Deduction vs Induction
Deduction
Deductive logic takes a hypothesis to serve as a premise to be tested by looking for evidence that falsifies it. The logical conclusion reveals whether the hypothesis is still valid and sound, or needs to be revisited. Due to this, it is also known as “top-down” logic. It’s the only approach for natural, positivist science and typically uses quantitative approaches (Robson, 2011). Examples:
- All swans are white (major premise), this is a swan (minor premise) therefore it is white (logical conclusion)
In testing, this starts with an initial claim of quality (such as a user story or design) and then tests the software to find evidence to falsify the initial claim. Stories of benefit and risk can be hypothesised and tested for evidence that falsifies and supports a counter-claim of quality respectively. These form the premises. A logical conclusion is then formed whether the initial claim or hypothesis is still sound or whether a serious threat to value exists.
Induction
Inductive logic is more open-ended. Start with little or no premise and look for evidence first. A hypothesis is then formed from the logical conclusion that explains all of the evidence. Due to this, it’s also known as “bottom-up” logic. It’s the typical approach used by relativist science and typically uses qualitative approaches (Robson, 2011). Examples:
- This swan is white (premise), all these other swans are white (premise), therefore all swans are white (logical conclusion)
In testing, this starts without any hypotheses of benefit and risk, or even any initial claims of quality (such as user stories). This means specifications aren’t required for testing so long as as there’s software to test (the opposite is also true). Instead, testing begins and various observations are made that can be compared against other expectations. These forms the premises. From these observations and expectations, stories of quality can be expanded and hypothesised where they represent a serious threat to value. This forms the logical conclusion.
Abduction
Abductive logic is a third type of logic but less precise, and therefore less scientific (but not any less valid or sound), but is suited to software testing when making a best argument for threatened value in a bug report or speculating on the cause of a bug. Similar to induction, abductive reasoning is taking multiple pieces of evidence and forming a most likely conclusion based on them.
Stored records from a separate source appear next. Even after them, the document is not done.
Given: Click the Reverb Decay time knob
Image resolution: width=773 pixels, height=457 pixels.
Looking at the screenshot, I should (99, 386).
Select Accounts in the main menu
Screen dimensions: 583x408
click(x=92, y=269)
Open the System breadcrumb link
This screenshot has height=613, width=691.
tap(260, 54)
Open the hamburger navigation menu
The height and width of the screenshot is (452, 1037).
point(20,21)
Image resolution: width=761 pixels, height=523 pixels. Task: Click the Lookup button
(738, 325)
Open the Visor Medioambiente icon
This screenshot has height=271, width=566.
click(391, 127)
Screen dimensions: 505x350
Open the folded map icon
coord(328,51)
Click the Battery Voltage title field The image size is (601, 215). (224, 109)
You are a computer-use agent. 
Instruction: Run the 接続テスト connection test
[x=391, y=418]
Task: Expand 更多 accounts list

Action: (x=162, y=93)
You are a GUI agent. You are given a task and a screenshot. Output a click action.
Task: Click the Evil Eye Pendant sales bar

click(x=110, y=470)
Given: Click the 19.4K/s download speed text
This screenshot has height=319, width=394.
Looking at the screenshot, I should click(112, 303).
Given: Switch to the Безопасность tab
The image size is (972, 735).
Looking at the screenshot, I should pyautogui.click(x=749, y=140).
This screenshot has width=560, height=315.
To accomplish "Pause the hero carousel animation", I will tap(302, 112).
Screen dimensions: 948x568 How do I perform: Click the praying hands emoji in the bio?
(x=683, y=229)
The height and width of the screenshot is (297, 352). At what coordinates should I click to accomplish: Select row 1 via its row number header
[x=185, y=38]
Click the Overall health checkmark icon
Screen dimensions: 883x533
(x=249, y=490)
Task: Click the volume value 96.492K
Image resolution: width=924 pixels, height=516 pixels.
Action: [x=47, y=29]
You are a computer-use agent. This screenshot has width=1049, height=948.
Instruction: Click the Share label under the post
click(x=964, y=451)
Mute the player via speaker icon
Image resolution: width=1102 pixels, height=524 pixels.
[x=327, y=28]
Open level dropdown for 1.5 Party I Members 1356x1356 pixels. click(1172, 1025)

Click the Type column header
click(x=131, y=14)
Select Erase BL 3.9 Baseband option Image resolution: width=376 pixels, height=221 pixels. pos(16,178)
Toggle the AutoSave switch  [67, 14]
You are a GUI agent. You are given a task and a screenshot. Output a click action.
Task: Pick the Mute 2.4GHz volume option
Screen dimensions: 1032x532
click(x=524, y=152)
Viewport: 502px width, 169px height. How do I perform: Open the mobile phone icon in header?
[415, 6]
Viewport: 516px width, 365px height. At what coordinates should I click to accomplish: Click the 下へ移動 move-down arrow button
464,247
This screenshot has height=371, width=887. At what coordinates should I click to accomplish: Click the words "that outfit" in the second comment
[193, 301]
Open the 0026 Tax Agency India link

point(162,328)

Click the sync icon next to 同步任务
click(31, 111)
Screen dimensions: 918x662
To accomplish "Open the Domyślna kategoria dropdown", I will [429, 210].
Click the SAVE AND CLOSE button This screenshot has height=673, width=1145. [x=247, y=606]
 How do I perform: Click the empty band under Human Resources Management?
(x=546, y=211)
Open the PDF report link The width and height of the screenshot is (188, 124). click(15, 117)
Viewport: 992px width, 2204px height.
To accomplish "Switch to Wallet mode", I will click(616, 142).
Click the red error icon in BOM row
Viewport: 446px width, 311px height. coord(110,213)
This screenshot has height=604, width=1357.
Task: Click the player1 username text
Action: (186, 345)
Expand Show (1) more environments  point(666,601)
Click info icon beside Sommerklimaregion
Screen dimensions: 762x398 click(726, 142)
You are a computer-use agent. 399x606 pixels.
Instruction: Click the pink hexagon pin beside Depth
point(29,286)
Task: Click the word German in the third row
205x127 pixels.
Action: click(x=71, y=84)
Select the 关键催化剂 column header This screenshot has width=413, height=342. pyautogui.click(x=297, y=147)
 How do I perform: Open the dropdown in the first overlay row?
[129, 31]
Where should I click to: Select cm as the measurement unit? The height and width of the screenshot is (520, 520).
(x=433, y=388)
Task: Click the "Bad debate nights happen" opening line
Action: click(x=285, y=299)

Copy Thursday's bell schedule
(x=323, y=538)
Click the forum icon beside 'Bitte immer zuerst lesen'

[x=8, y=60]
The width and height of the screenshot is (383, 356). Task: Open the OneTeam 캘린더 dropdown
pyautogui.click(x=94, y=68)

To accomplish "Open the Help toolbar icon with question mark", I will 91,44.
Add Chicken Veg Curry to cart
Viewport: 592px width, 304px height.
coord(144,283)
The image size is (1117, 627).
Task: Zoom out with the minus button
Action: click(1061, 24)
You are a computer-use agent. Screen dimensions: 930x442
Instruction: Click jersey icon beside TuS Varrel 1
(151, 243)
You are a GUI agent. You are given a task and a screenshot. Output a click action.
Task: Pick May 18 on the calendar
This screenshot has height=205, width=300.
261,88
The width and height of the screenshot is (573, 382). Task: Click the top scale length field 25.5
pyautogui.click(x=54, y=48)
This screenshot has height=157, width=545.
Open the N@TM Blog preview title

Examples:
- There are large white feathers on the ground (observation), there are swans nearby (observation), therefore they probably are swan feathers (most likely conclusion).
In testing, there is a bug in this feature (observation), there is a similar bug in this feature (observation), therefore the shared underlying code between them most likely has an error (most likely conclusion).
As with science, this important deduction and induction dichotomy is represented as two sides to software quality testing that takes the form of questions: “does the software behave as intended under the conditions that it’s supposed to be able to handle?” (requiring a “checking” approach) and “are there any other risks?” (requiring an “exploring” approach) (Hendrickson, 2003). The first question and approach corresponds to the deductive approach as a tester starts with a premise and then looks for the evidence to falsify (or support) it. The second question and approach corresponds to the inductive approach as a tester starts without a premise and instead looks for the evidence to form one.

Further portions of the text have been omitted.